Sunday, October 17, 2010

Sunday, October 17, 2010

About two years into my position with the Urban Land Institute, we were on a roll. The investment of start-up effort that the ULI leaders here in LA and I had made was beginning to really pay off, as we were having a number of successes to show for our hard work. Because our LA operations were meant to be a template for future ULI business operations, I felt a certain responsibility, even pressure, to report out our successes, to keep the investment of good will and capital justified and coming in at that critical stage of our entrepreneurial venture.

I quickly reached the classic time management question: do I take time away from getting the work done to tell people about what we were doing, or do I just stay focused on getting the work done and worry about telling people about it later? I recognize that, as is the case with many trade-offs in life, the best answer is do as much of both as possible.

I’m afraid I’ve worried some of you because I haven’t posted anything for a week and a half. Two reasons account for my “blog silence.” First, physically I’m doing much better. The more distance I get from the September chemo, the better I feel. This past week I was able to ratchet back up to almost full-time work and to throw some forward momentum into the rest of my life before the next chemo starts next Tuesday.
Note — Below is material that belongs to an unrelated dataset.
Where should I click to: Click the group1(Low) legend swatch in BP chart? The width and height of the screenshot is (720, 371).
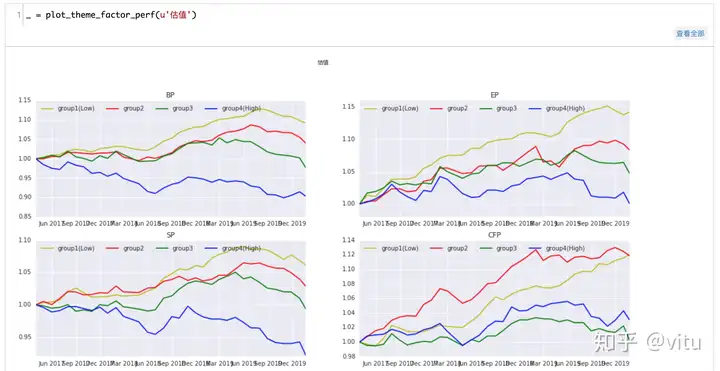[x=48, y=109]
I even made it to the gym one night.

But my reality is, when I run out of steam, it is a full-engine stop. The price I pay for undertaking a “normal” life outside the home is to come home and pretty much collapse into bed. So I confess a redux of my ULI dilemma – I’ve been living life instead of writing about it, when I haven’t had the energy to do both.

The second reason I haven’t blogged lately is because I am still coming to grips with the notion that I can feel better, but I am still “sick.” The cancer has not left me, and as one friend put it not long ago, this remains a game-changer. Unless and until they find a cure, I live with this, no matter how I feel. I haven’t had much else to say about this, my other sober reality.
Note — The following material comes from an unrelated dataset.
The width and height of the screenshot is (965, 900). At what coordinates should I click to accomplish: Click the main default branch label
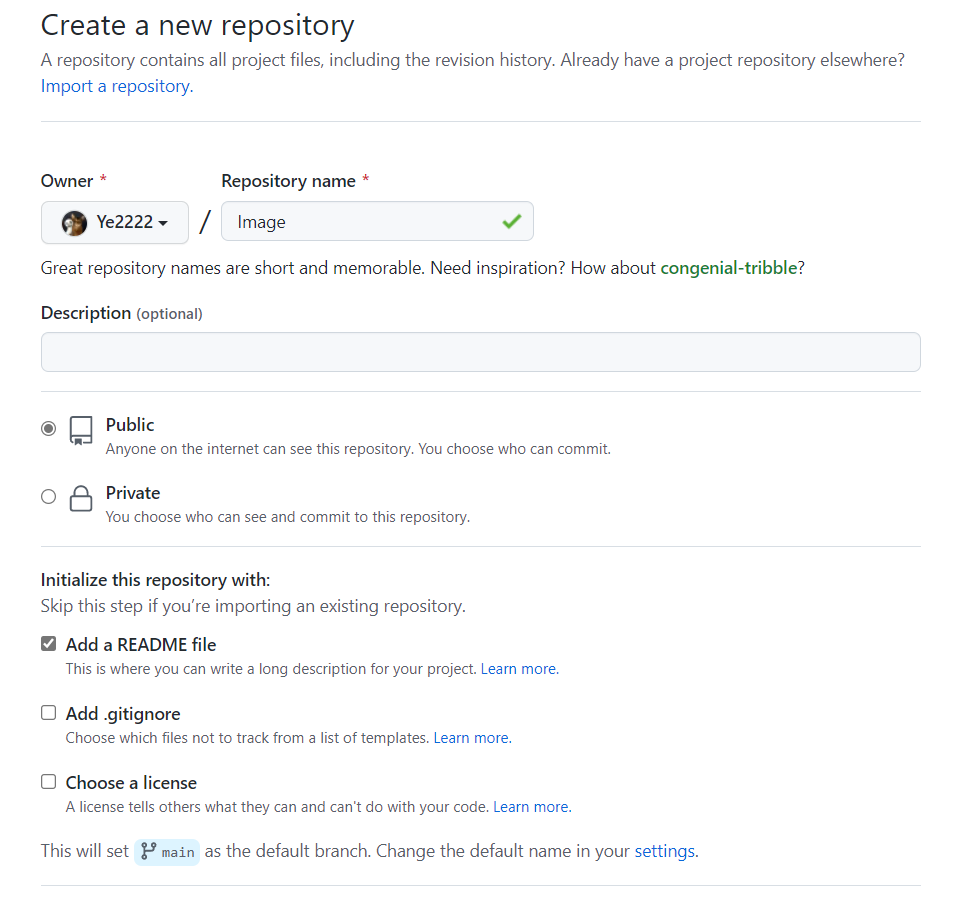point(178,852)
But this weekend actually has been one filled with many special experiences which have raised my spirits. I want to thank Howard and Luana. I want to say how much I love, appreciate, and admire Ray and Marilyn, Steve and Jane, Kelly and Janice. I want to throw my arms around Ron and Sue and let them know how much I love them, too, and pledge to them my 110% support. I was so happy to visit with David and Karen, and feel their love and support in person. They all know the reasons why.

As Ron said today, the Lord’s vision for us is much broader than we can imagine for ourselves. It was good to be reminded of that, because as I said to Randy and Ladell, I don’t like being “sick.” I’m not comfortable being a consumer of, instead of a contributor of, service. As soon as I figure out what the larger purpose is supposed to be of this experience, I promise you I will take the time to report it out. And if you get the inspiration for me, please feel free to clue me in.